### EXTRACT TO READ
■ ■ ■ ■ ■ ■ ■

Seriously though, the reluctance and inability of several of you to evaluate the flaws of incrimentalism in our political system is a huge problem. Holding it up as a guiding virtue of the political process is misguided. As if there is the time or the effort to tip toe through the process while being unable to touch any big issue like healthcare or climate change. If you want to watch gridlock and the resulting disenfranchisement and disengagement of the voters. While nothing significant gets done and you come distant third after the more privileged or the interest groups. Then sure incrementalism sounds great. You would pretend that you can reform the system while keeping it in tact. Those who stand to gain don't stop working to reverse gains.
Here, it's like in Disney 's Hercules where the big bad titans get imprisoned. Only to be freed again. Only to be imprisoned again while keeping the cycle in tact for a repeat. Or just how the gross inequality of the Guilded Age was suppressed only to steadily make a comeback as inequality rises. Behold the glory of incrementalism and reform.
As a base concept it makes sense, sure. When you apply it to real world situations and context. It tends to fall apart in the manner of which you are applying it. It's a fact of compromise and the role that plays (the one everyone is preoccupied with it seems), but not a fact of marked change. It's an overemphasis on steps taken in a journey instead of finishing one.

■ ■ ■ ■ ■ ■ ■

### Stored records
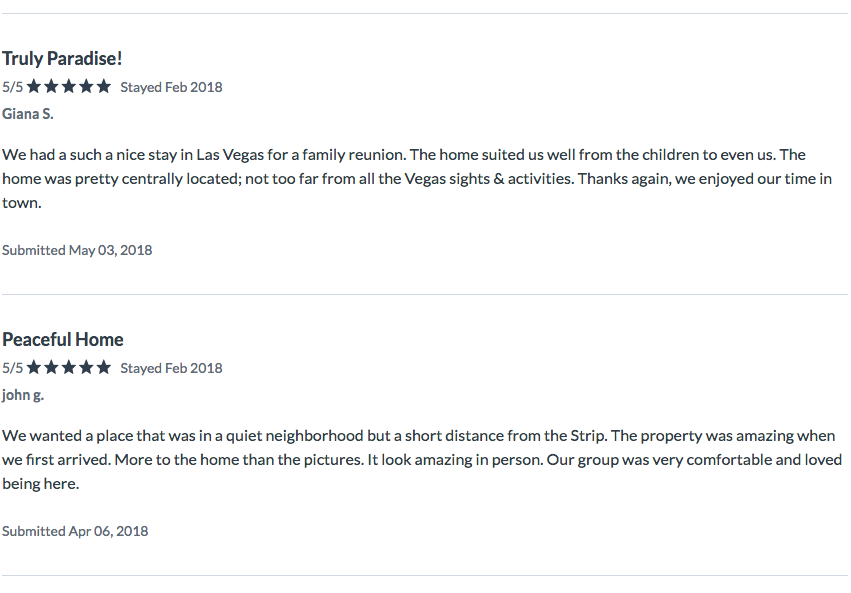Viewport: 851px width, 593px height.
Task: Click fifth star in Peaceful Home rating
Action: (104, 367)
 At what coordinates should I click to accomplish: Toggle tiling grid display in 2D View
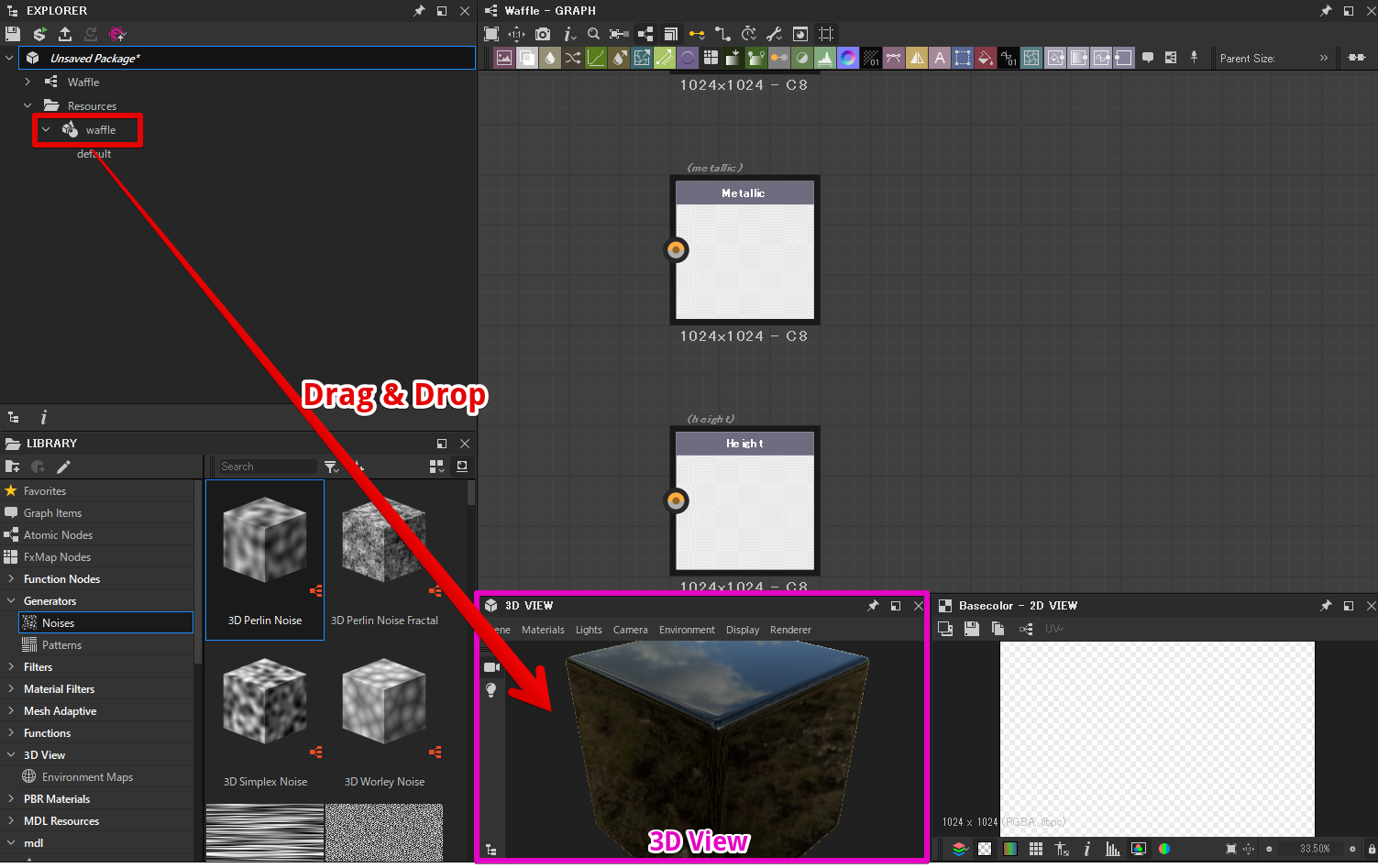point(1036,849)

■ ■ ■ ■ ■ ■ ■

### INSTRUCTIONS TO FOLLOW
Update the commentary on incrementalism between "As a base concept" and "of finishing one.", inclusive, and write out that passage with "compromise" changed to "negotiation".

### OUTPUT FOR THIS EXERCISE
As a base concept it makes sense, sure. When you apply it to real world situations and context. It tends to fall apart in the manner of which you are applying it. It's a fact of negotiation and the role that plays (the one everyone is preoccupied with it seems), but not a fact of marked change. It's an overemphasis on steps taken in a journey instead of finishing one.